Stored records
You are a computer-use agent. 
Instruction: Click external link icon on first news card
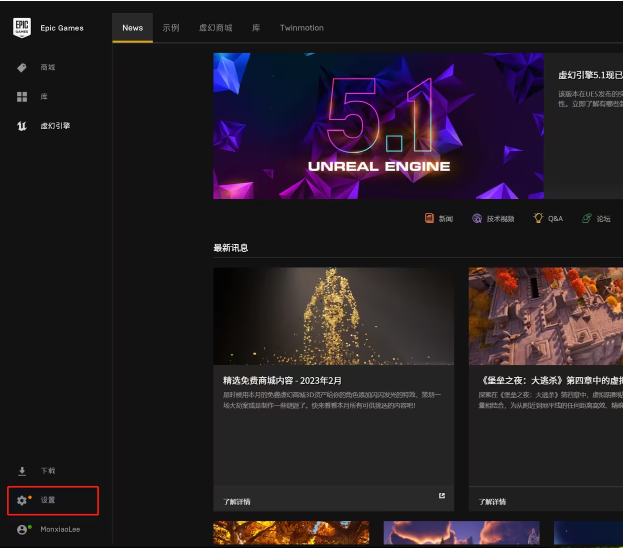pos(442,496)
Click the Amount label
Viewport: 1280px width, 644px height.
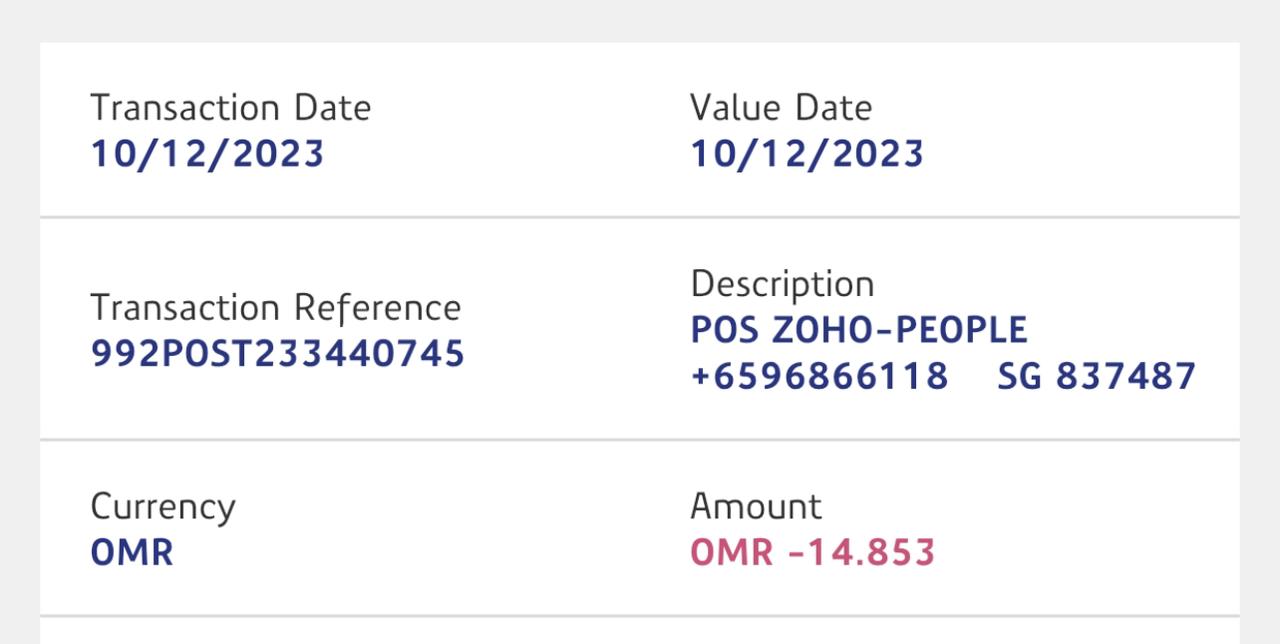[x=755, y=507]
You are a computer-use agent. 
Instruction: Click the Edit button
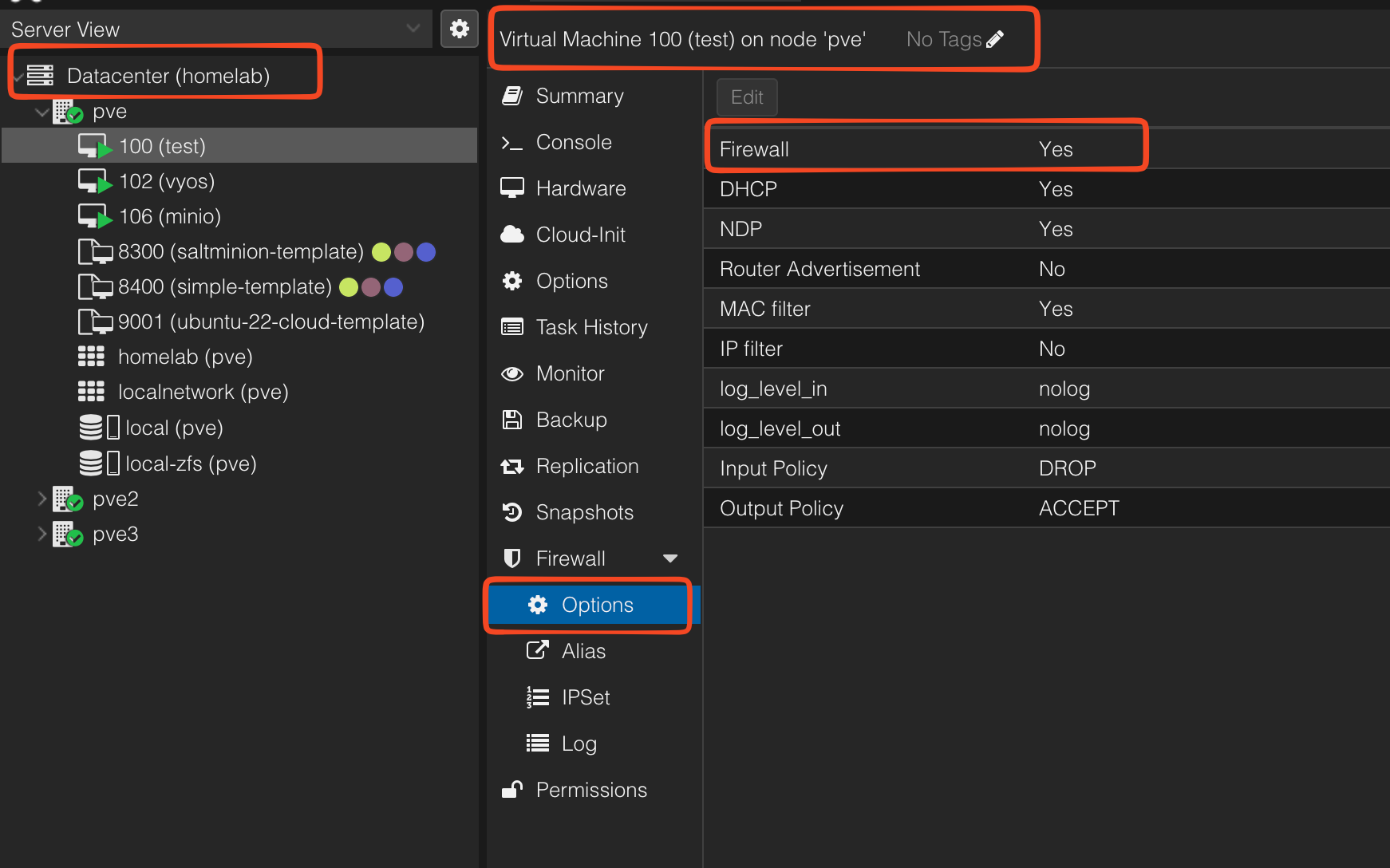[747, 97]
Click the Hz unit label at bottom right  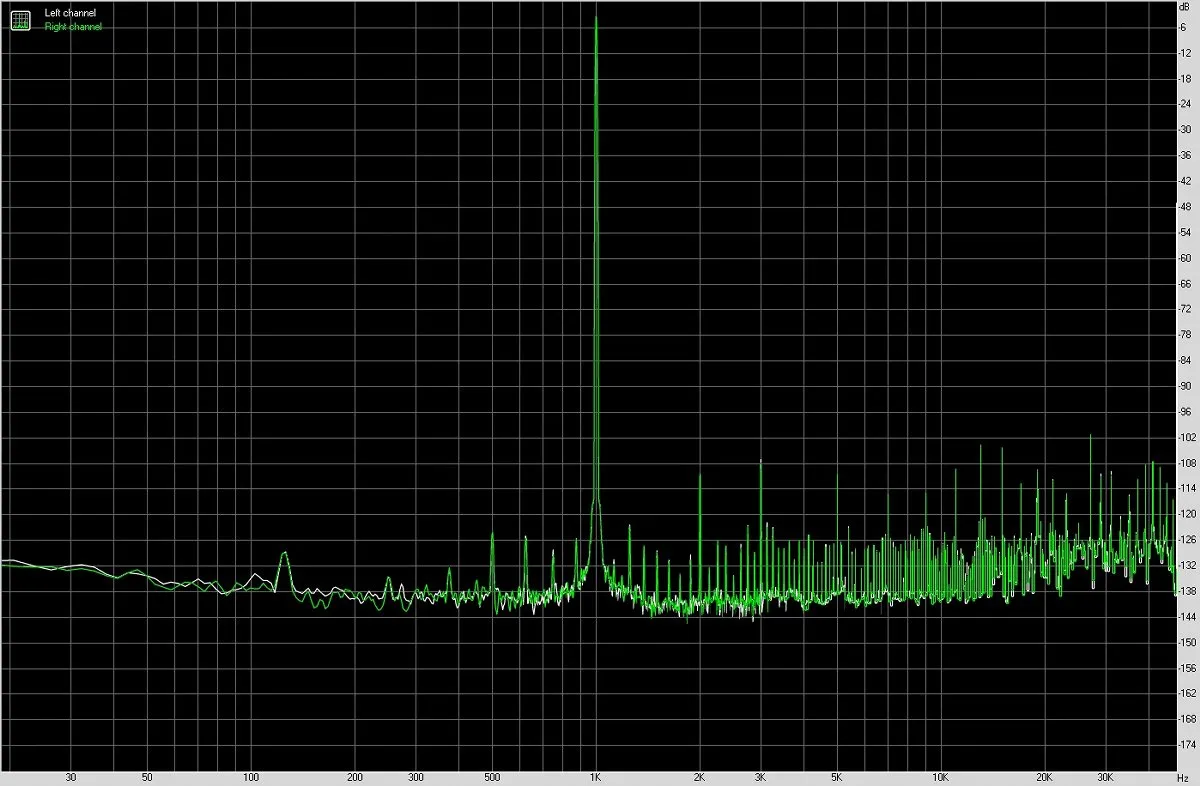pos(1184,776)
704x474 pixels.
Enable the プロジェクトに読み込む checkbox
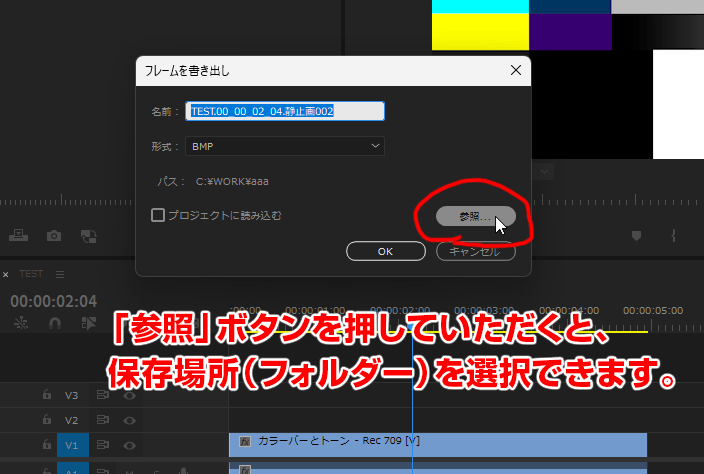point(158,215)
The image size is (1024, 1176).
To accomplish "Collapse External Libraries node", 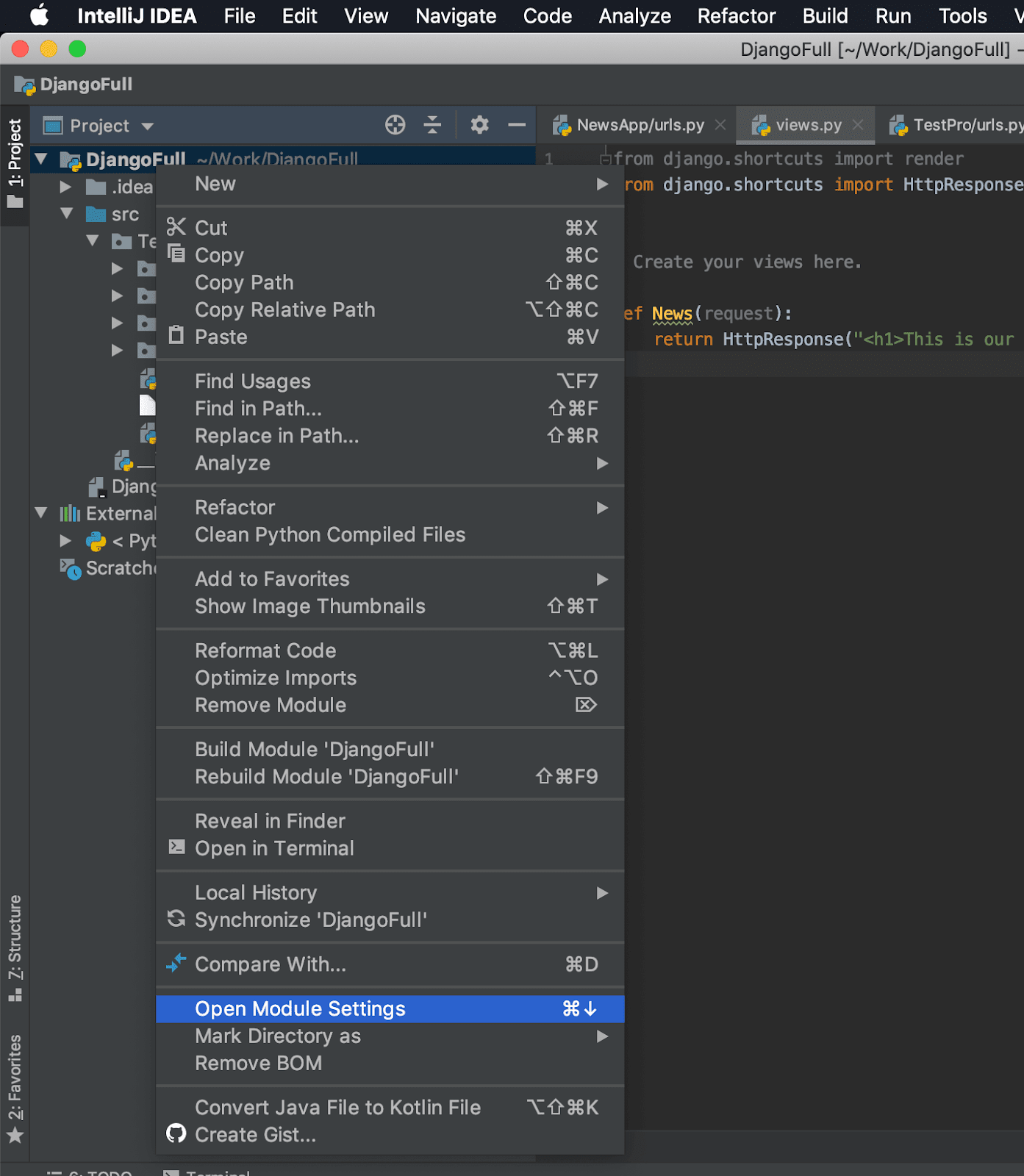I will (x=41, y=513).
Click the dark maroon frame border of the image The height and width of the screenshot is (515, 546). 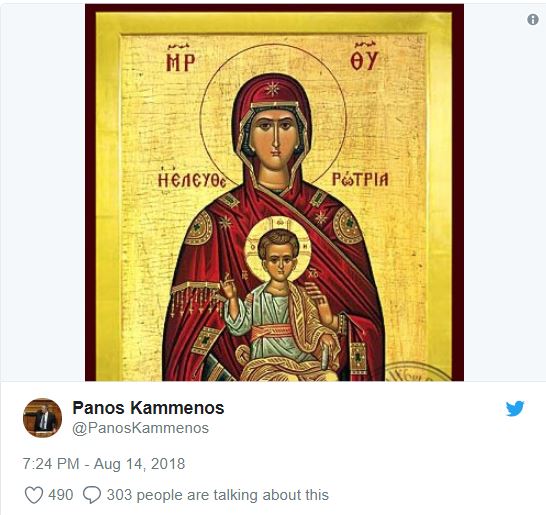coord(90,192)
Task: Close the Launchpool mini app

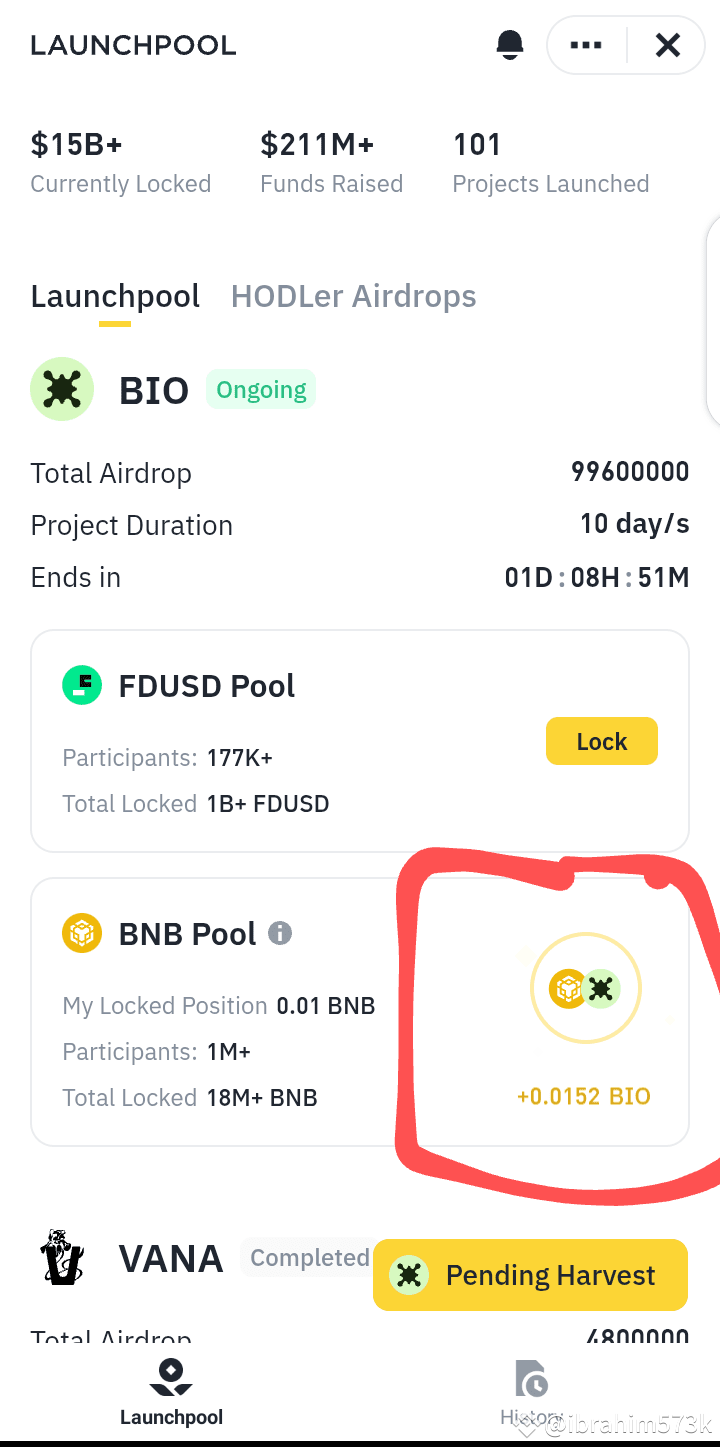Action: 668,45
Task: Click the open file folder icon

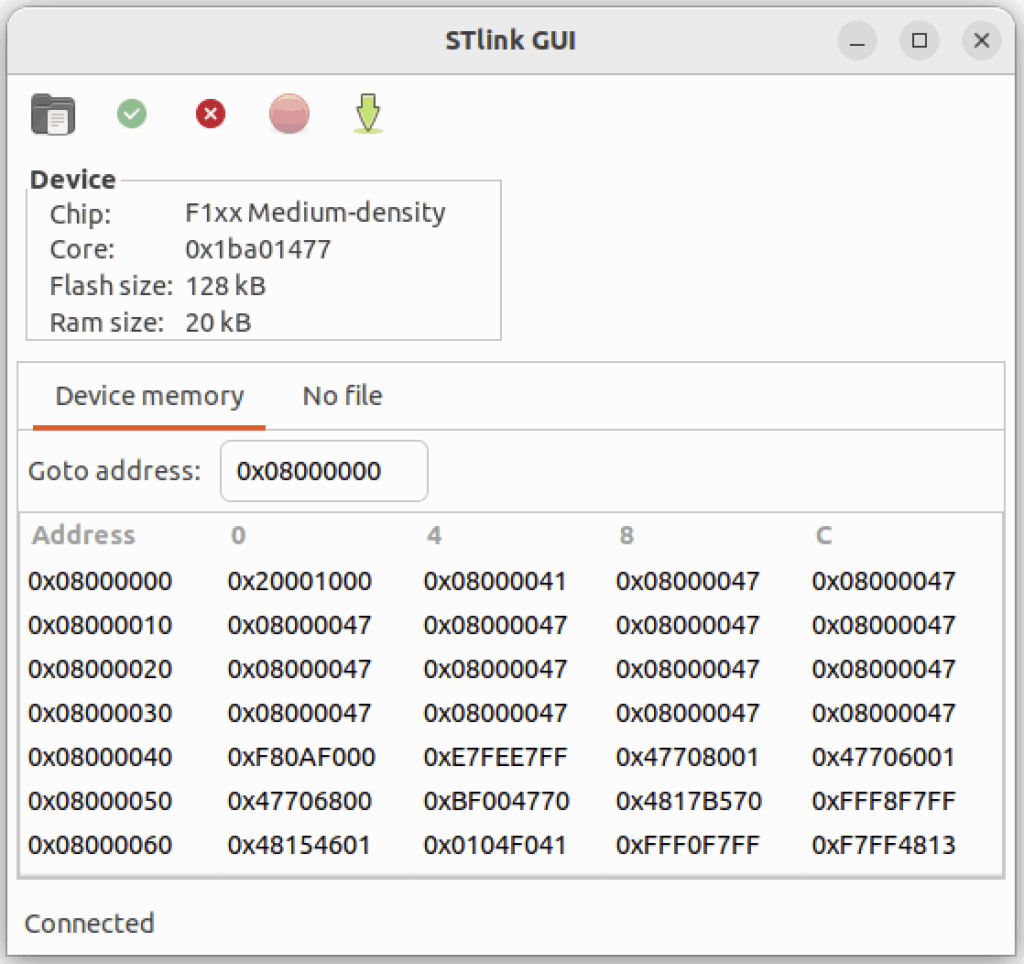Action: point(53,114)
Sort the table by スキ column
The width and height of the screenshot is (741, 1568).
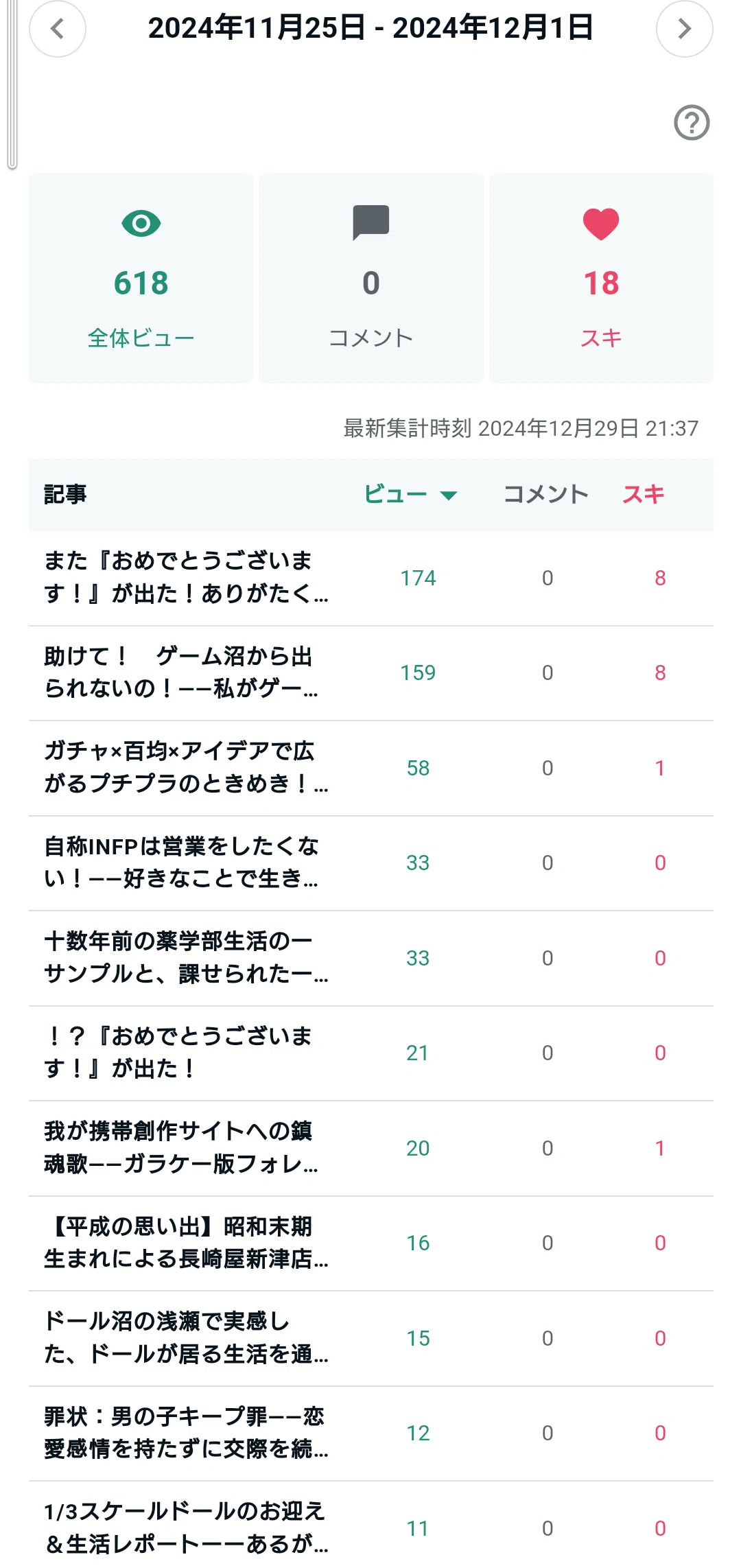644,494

» **TASK DETAILS**
From the line with "The width and" to the last line above, restate each line word for word, but skip the pictures.

» **REPLY**
The width and height of the screenshot is (741, 1568).
644,494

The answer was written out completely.